• TO BE DONE:
(1) Copy the part of the Edmund Jolliffe biography starting with "Edmund Jolliffe is" and going on through "Music Award 2019.", word for word.
(2) According to the Edmund Jolliffe biography, which magazine picked his organ piece "Quiet Rush" as one of the premieres of 2007?
(3) Write the next part of the Edmund Jolliffe biography, picking up after its final sentence.

• PAGE EXTRACT:
□ □ □ □
Edmund Jolliffe is a British composer of contemporary classical, choral and commercial music. He has written extensively for television and has also written much music for the concert hall. His music is published by Oxford University Press, Stainer and Bell and Banks Music.

In 2007 his organ piece "Quiet Rush" was picked as one of the premieres of the year by Classical Music Magazine. It was also played at the Annual Festival of New Organ Music in 2009. In recent years choral composition has become his main focus: In 2019 he won the 40th Ithaca College Choral Composition Competition and the Freudig Singers Choral Composition. His piece 'Dreaming Figurines' was voted 3rd from 344 in the Progressive Classical Music Award 2019.
□ □ □ □
• DATA:
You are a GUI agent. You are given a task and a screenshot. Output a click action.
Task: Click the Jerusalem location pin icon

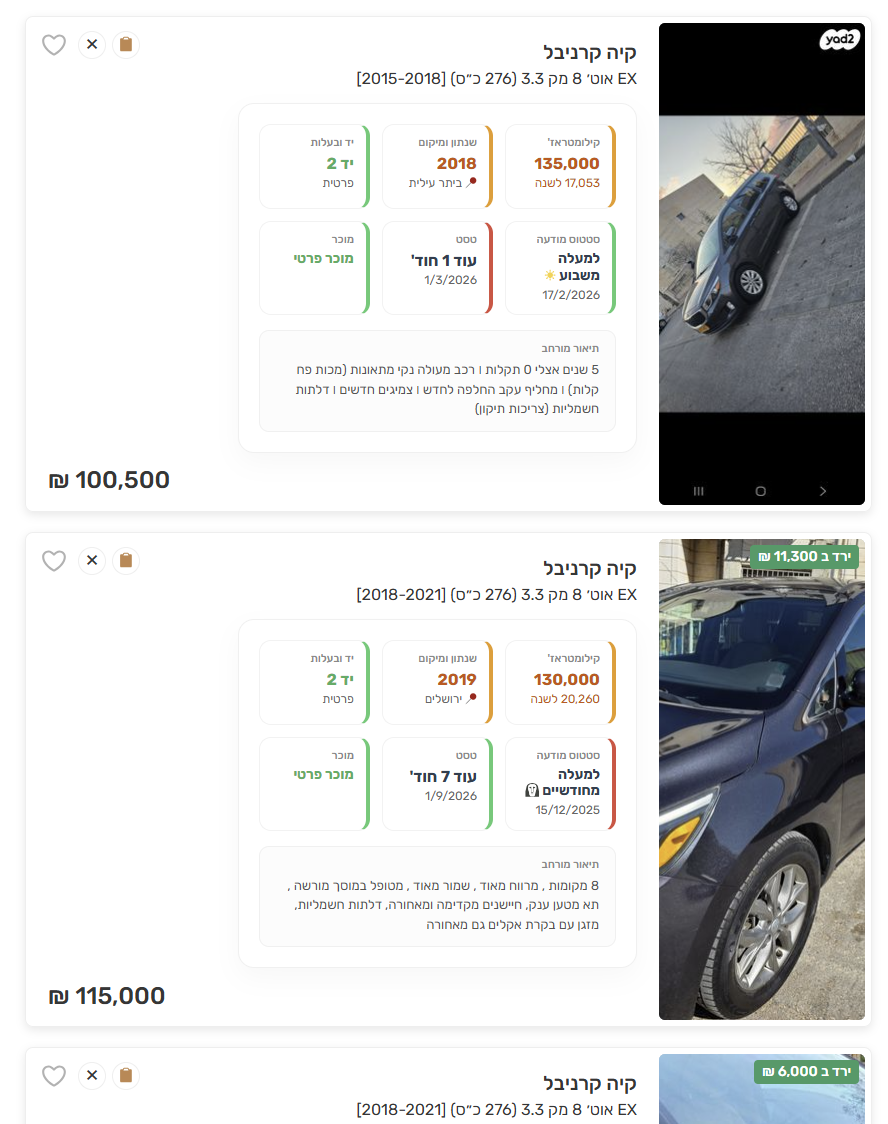(473, 698)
□ □ □ □
• ANSWERS TO THE EXERCISES:
(1)
Edmund Jolliffe is a British composer of contemporary classical, choral and commercial music. He has written extensively for television and has also written much music for the concert hall. His music is published by Oxford University Press, Stainer and Bell and Banks Music.

In 2007 his organ piece "Quiet Rush" was picked as one of the premieres of the year by Classical Music Magazine. It was also played at the Annual Festival of New Organ Music in 2009. In recent years choral composition has become his main focus: In 2019 he won the 40th Ithaca College Choral Composition Competition and the Freudig Singers Choral Composition. His piece 'Dreaming Figurines' was voted 3rd from 344 in the Progressive Classical Music Award 2019.

(2) Classical Music Magazine

(3)
Jolliffe graduated from Hertford College, Oxford in 1994. He also studied at the Royal College of Music under Academy Award-winner Dario Marianelli. He has also studied at Dartington International Summer School and completed residencies at Banff Center for the Arts, Canada and the Wurlitzer Foundation, New Mexico.

Jolliffe writes music for television, sometimes with the composer Julian Hamlin. They have written music for hundreds of documentaries that have been broadcast worldwide. Jolliffe and Hamlin have composed music for the popular BBC TV series Who Do You Think You Are?, 'Sort your life out' and the ITV series Long Lost Family and Channel Four's Unreported World (series 24- present) as well as 'Grand Designs: The Street'. Many productions have been nominated for BAFTAs. In 2016 his score to Elizabeth at 90 - a Family Tribute was nominated for an RTS Award for best score. Other Royal films include A Jubilee Tribute to the Queen, Prince Charles at 60 and Prince Charles at 70. In 2021 'Quentin Blake: My life in Drawing' scored by Jolliffe was broadcast on Christmas Day. His music for the programme for Fantastic Mr Dahl was featured as an added extra on the DVD of Tim Burton's ''Charlie and the Chocolate Factory' '.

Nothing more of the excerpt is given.